> _PROVIDED RECORDS_
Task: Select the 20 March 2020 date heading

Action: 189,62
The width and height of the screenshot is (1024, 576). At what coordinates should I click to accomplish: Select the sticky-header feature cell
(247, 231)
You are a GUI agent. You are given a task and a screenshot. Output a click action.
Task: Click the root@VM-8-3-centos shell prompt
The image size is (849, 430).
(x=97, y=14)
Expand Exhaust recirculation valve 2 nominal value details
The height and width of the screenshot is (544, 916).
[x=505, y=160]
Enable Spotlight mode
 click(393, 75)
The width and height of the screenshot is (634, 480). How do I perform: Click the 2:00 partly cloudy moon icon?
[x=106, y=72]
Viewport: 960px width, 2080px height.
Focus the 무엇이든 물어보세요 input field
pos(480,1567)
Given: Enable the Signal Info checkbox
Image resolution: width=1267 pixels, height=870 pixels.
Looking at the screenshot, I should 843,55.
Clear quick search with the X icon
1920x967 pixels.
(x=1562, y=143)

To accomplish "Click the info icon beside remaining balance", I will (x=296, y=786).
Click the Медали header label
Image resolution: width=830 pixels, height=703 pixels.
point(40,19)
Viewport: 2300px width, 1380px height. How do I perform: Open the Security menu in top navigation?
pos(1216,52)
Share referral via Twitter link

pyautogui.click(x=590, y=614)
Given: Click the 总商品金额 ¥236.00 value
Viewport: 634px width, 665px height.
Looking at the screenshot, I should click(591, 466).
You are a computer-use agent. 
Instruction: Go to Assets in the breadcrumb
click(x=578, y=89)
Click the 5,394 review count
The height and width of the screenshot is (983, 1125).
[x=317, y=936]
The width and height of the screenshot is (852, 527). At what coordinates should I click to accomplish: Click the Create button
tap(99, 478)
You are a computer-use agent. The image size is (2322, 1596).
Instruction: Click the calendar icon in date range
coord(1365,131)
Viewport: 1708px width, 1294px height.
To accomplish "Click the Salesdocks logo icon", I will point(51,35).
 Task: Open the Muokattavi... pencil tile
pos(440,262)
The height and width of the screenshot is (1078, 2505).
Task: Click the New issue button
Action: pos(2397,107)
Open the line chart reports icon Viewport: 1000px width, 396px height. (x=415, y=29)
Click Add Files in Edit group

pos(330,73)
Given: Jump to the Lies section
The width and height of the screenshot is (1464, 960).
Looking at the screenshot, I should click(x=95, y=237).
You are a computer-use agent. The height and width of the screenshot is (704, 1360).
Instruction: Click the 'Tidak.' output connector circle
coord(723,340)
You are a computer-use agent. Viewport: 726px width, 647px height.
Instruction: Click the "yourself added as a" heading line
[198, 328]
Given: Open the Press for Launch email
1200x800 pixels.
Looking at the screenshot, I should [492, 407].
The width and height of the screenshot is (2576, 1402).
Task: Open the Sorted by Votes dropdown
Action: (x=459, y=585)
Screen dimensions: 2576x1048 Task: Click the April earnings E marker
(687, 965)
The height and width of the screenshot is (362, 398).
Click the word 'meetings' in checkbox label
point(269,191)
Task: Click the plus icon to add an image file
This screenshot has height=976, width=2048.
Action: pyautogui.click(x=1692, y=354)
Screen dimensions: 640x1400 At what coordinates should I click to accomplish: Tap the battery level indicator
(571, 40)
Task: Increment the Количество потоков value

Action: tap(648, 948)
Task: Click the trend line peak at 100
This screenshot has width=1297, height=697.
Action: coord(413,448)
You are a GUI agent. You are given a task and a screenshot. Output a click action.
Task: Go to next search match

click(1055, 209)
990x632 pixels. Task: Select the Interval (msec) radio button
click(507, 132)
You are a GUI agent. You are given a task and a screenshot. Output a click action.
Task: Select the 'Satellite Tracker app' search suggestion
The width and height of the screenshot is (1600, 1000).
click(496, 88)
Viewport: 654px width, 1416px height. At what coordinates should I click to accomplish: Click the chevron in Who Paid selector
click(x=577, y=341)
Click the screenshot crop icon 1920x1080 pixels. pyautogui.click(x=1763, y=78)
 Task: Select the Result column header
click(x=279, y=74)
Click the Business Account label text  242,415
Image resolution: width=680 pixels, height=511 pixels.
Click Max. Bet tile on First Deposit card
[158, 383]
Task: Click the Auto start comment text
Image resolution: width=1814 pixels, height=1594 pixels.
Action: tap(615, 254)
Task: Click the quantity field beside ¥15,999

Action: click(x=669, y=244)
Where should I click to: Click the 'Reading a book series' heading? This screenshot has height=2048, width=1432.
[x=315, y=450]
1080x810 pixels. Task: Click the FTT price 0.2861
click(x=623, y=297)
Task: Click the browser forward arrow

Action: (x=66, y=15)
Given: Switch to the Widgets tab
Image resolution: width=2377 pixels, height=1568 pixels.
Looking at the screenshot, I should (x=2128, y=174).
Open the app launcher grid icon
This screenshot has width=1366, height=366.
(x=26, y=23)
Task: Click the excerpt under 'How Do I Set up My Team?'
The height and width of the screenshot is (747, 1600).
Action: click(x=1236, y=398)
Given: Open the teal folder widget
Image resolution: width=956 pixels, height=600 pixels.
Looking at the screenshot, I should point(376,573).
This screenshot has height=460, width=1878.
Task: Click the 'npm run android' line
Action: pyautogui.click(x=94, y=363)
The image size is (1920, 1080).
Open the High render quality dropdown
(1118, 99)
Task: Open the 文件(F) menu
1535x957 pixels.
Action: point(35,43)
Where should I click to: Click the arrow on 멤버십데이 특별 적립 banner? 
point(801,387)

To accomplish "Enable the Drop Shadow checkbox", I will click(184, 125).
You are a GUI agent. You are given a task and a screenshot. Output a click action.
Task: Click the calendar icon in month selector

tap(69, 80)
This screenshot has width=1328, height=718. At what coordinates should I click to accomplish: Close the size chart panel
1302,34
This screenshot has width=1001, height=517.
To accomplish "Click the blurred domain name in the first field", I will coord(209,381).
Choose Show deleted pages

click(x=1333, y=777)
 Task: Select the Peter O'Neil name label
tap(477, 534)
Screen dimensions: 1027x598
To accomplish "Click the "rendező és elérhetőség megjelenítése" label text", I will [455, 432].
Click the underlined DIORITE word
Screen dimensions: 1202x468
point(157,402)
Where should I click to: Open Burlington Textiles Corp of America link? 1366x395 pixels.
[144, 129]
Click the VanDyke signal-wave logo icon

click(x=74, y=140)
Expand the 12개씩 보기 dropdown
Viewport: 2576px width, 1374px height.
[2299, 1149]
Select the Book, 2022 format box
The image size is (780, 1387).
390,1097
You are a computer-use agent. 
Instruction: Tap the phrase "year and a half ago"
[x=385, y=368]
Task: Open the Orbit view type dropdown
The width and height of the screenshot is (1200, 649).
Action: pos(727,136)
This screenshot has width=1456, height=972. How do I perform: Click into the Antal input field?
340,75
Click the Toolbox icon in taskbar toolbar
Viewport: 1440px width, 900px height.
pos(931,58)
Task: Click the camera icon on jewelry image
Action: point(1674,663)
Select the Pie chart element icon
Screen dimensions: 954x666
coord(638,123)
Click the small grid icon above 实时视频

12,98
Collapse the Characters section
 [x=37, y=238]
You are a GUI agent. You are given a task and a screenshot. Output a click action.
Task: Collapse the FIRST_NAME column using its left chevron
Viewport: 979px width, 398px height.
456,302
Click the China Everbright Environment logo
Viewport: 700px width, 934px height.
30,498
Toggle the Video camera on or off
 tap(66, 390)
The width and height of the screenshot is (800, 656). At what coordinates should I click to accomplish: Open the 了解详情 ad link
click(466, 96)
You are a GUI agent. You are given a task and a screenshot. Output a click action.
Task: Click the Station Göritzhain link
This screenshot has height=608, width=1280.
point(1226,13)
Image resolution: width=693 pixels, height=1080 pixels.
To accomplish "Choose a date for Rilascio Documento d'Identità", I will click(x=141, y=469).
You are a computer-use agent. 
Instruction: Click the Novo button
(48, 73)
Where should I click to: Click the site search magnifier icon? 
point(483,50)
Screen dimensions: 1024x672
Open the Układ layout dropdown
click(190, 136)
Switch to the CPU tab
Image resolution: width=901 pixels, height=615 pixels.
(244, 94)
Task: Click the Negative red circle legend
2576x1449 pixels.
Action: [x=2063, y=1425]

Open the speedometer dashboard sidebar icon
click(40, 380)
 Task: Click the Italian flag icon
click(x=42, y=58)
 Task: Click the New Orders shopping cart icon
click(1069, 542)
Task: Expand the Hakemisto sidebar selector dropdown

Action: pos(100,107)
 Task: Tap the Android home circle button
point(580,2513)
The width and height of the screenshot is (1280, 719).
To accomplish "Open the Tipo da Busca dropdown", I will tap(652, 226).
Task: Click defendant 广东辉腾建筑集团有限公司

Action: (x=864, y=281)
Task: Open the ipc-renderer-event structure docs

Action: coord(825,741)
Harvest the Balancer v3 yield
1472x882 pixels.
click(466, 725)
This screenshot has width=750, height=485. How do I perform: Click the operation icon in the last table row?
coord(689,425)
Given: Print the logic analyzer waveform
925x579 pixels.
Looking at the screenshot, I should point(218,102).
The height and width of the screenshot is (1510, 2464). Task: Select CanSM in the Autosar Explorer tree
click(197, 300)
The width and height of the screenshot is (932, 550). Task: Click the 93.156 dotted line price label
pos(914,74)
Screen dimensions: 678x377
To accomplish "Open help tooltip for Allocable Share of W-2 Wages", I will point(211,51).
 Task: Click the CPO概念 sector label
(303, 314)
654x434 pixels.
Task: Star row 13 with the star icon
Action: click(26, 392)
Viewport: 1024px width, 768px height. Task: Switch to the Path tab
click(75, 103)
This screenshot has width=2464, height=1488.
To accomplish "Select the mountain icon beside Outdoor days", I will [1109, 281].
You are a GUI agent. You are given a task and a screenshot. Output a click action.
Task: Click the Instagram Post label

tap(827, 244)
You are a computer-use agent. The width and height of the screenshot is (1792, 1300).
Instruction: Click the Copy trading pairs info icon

> _PROBLEM TO WORK ON_
How many of the lines above contain the string "dimensions" when case counts? Reply with only the number.

> _THE RESPONSE_
7